The Merry Old Soul © Walter LantzThis short opens with Oswald sitting in a dentist’s chair. The dentist knocks Oswald out to be able to pull his sore tooth.

Then the radio announces that Old King Cole has the blues. Oswald immediately runs off to warn all Hollywood entertainers, a.o. Charlie Chaplin, Buster Keaton, Joe E. Brown, Laurel & Hardy, Ed Wynn, but also Wallace Beery and Greta Garbo. They all hurry to the depressed king. Old King Cole looks quite similar to the same character in the Silly Symphony ‘Old King Cole‘ from four months earlier, proof of how close the rival studios followed the Disney output.

Paul Whiteman plays a tune for him, and Oswald sings a song about Mother Goose, assisted by a.o. Joe E. Brown, W.C. Fields, Al Jolson, Mae West, and a stuttering person I don’t recognize [this is Roscoe Ates – thank you Don M. Yowp  for the info]. This immediately cheers up the old king. Then Laurel & Hardy enter with a pile of pies, which soon results in a large pie throwing battle, featuring a.o. Charlie Chaplin, Jimmy Durante, Harold Lloyd, and the Marx Brothers. Meanwhile, Old King Cole’s old jester grows jealous of Oswald’s success. The jester kidnaps Oswald and takes him into a dark cellar. Soon Oswald awakes, revealing it all has been a dream…

Despite the trite dream ending, ‘The Merry Old Soul’ is a quite entertaining cartoon. The short follows a trend that really caught on in 1933 of simply stuffing cartoons with Hollywood stars. Earlier examples are the great Mickey Mouse cartoon ‘Mickey’s Gala Premier‘, and ‘Soda Squirt‘ featuring Flip the Frog. Five years later, Disney would also mix Mother Goose and Hollywood stars in ‘Mother Goose goes Hollywood’ (1938), which owes nothing to this Oswald short.

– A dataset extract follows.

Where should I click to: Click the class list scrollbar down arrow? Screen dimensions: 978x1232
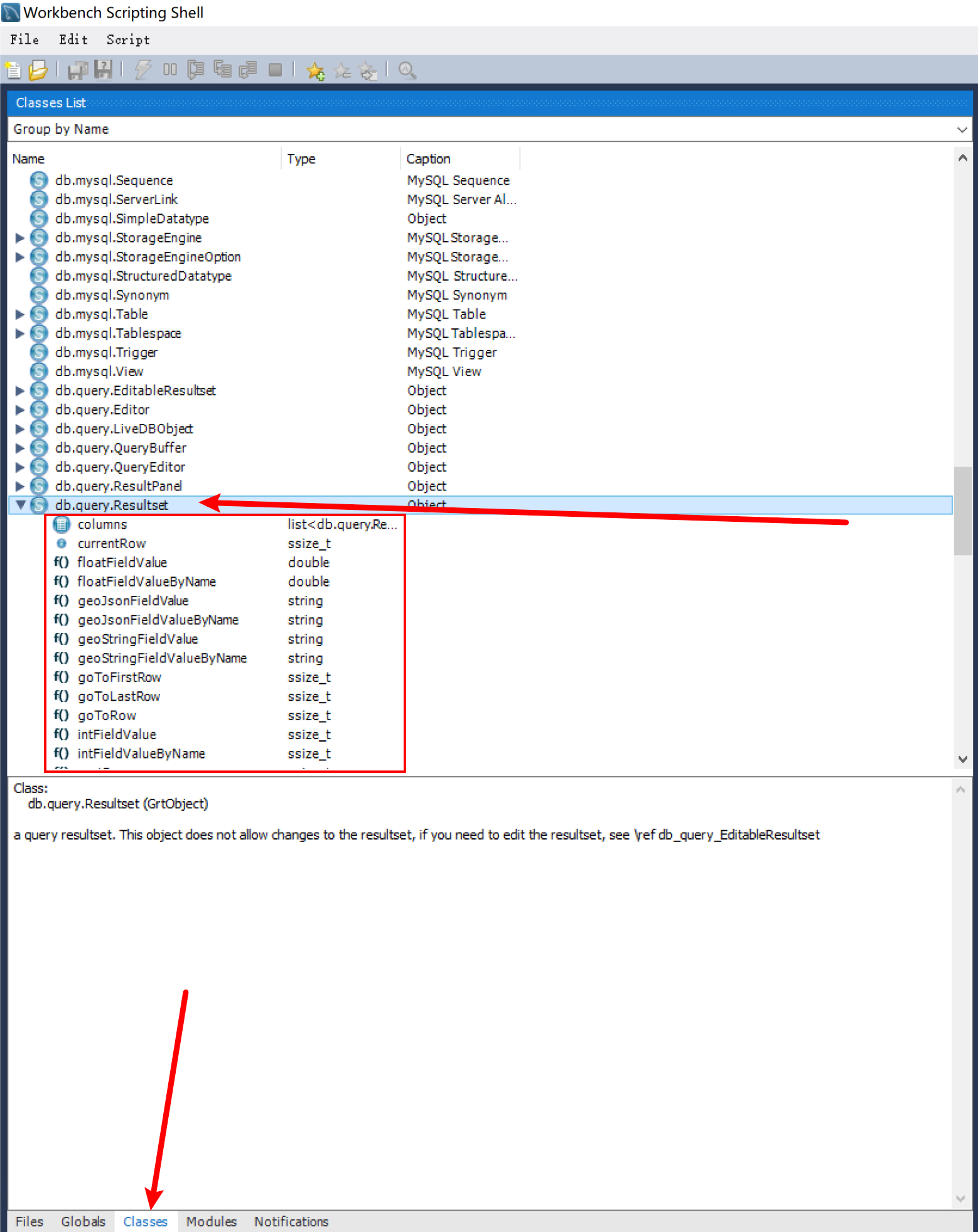point(962,759)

Watch ‘The Merry Old Soul’ yourself and tell me what you think:

‘The Merry Old Soul’ is available on the DVD set ‘The Woody Woodpecker and Friends Classic Cartoon Collection’.

Director: Rudolf Ising
Release Date: Jul 8, 1933
Rating: ★★★★★
Review:

Shuffle off to Buffalo © Warner BroEven though Harman and Ising would never surpass Walt Disney, partly because of a lack of vision, partly because of lack of budget, there’s no denying that by 1933 their films had become the best looking cartoons of the era after Disney’s.

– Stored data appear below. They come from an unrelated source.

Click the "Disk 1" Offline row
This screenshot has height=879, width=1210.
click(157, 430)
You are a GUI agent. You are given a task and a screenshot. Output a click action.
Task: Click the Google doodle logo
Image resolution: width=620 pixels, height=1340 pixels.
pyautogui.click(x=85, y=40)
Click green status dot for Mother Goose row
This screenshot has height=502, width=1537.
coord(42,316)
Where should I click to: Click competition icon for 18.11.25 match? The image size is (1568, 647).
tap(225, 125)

‘Shuffle off to Buffalo’ is a prime example. Based on the hit song from the Warner Bros. musical ’42nd Street’ from three months earlier, the short shows how babies are distributed all over the world. It includes a long assembly line sequence with gnomes washing, drying, powdering and feeding babies. This scene resembles a similar one in Disney’s ‘Santa’s Workshop‘ (1932) and can compete with it in its inventiveness and rhythmic action.

The title song is sung by the babies themselves, including a Maurice Chevalier one, and a Joe E. Brown one. Later an Eddie Cantor gnome recaptures the song, and also does an Ed Wynn impersonation. There’s absolutely no story, but there’s constant action, the animation is top notch throughout, and the joyous atmosphere is undeniably catchy.

‘Shuffle off to Buffalo’ is a cartoon of great quality, and shows that the Disney style of animation could be copied quite successfully.

Watch ‘Shuffle off to Buffalo’ yourself and tell me what you think:

‘Shuffle off to Buffalo’ is available on the DVD-set ‘Looney Tunes Golden Collection Volume Six’ and the DVD-set ‘The Busby Berkeley Collection’

Enter your email address to follow this blog and receive notifications of new posts by email.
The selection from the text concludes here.